His presence in the café is noticed by all the nannies and caffeinated hipsters who crowd the place. Nothing like a cop in full uniform to put people on edge. Even without it, Coop cuts an intimidating figure. He’s a big man, consisting of rolling hills of muscle. The starched blue shirt and black trousers with the knife-edge creases only amplify his size. He lifts his head as I enter, and I notice the exhaustion in his eyes. He must have driven here directly from working the third shift.
Two mugs are already on the table. Earl Grey with milk and extra sugar for me. Coffee for Coop. Black. Unsweetened.
“Quincy,” he says, nodding.
There’s always a nod. It’s Coop’s version of a handshake. We never hug. Not since the desperate one I gave him the night we first met. No matter how many times I see him, that moment is always there
, playing on a loop until I push it away.
They’re dead, I had choked out while clutching him, the words gurgling thickly in the back of my throat. They’re all dead. And he’s still out here.
Ten seconds later, he saved my life.
“This is certainly a surprise,” I say as I take a seat. There’s a tremor in my voice that I try to tamp down. I don’t know why Coop’s called me, but if it’s bad news, I want to be calm when I hear it.
“You’re looking well,” Coop says while giving me the quick, concerned once-over I’m now accustomed to. “But you’ve lost some weight.”

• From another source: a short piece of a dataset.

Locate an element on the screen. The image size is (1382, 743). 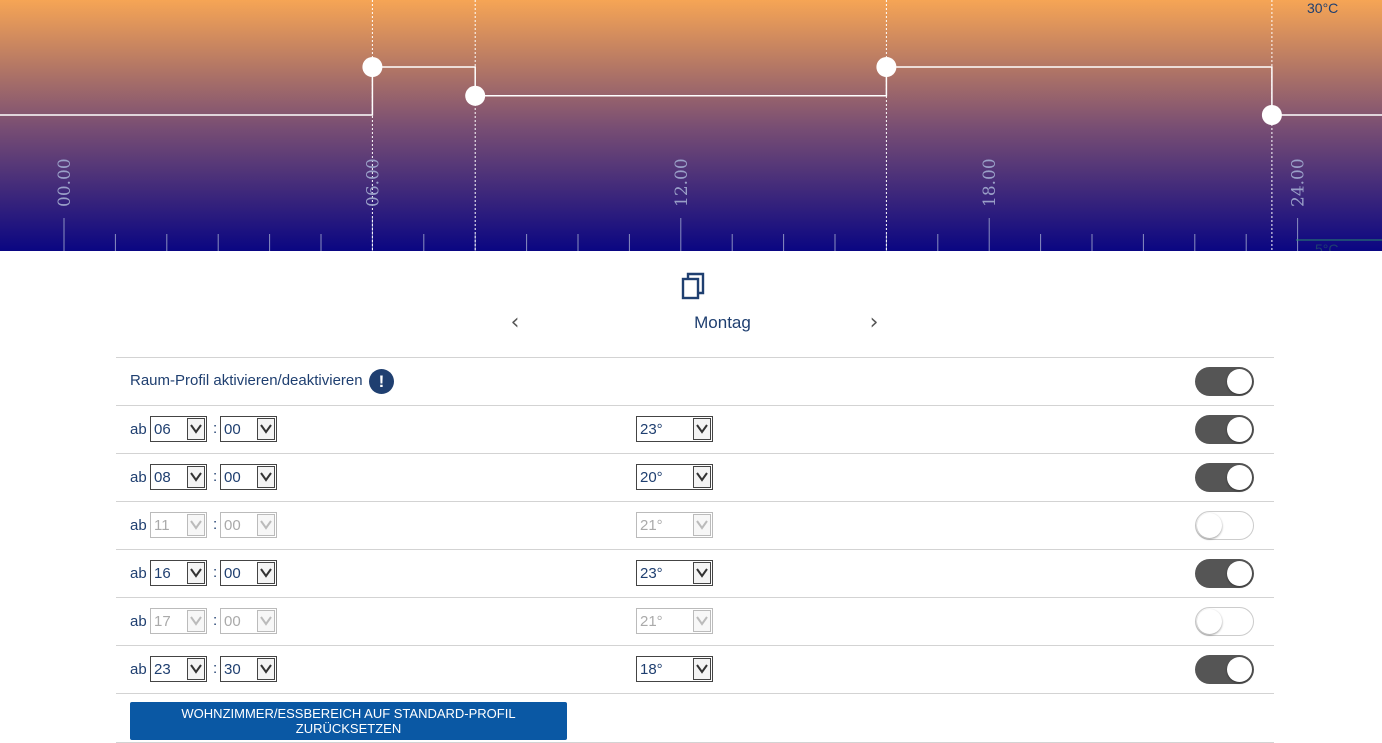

There’s worry in his voice too. He’s thinking about six months after Pine Cottage, when my appetite had left me so completely that I ended up back in the hospital, force-fed through a tube. I remember waking to find Coop standing by my bed, staring at the plastic hose slithered up my nostril.
Don’t disappoint me, Quincy, he said then. You didn’t survive that night just to die like this.
“It’s nothing,” I say. “I’ve finally learned I don’t have to eat everything I bake.”
“And how’s that going? The baking thing?”
“Great, actually. I gained five thousand followers last quarter and got another corporate advertiser.”
“That’s great,” Coop says. “Glad everything is going well. One of these days, you should actually bake something for me.”
Like the nod, this is another of Coop’s constants. He always says it, never means it.
“How’s Jefferson?” he asks.
“He’s good. The Public Defender’s Office just made him the lead attorney on a big, juicy case.”
I leave out how the case involves a man accused of killing a narcotics detective in a bust gone wrong. Coop already looks down on Jeff’s job. There’s no need to toss more fuel onto that particular fire.
“Good for him,” he says.
“He’s been gone the past two days. Had to fly to Chicago to get statements from family members. Says it’ll make a jury more sympathetic.”
“Hmm,” Coop replies, not quite listening. “I guess he hasn’t proposed yet.”
I shake my head. I told Coop I thought Jeff was going to propose on our August vacation to the Outer Banks, but no ring so far. That’s the real reason I’ve recently lost weight. I’ve become the kind of girlfriend who takes up jogging just to fit into a hypothetical wedding dress.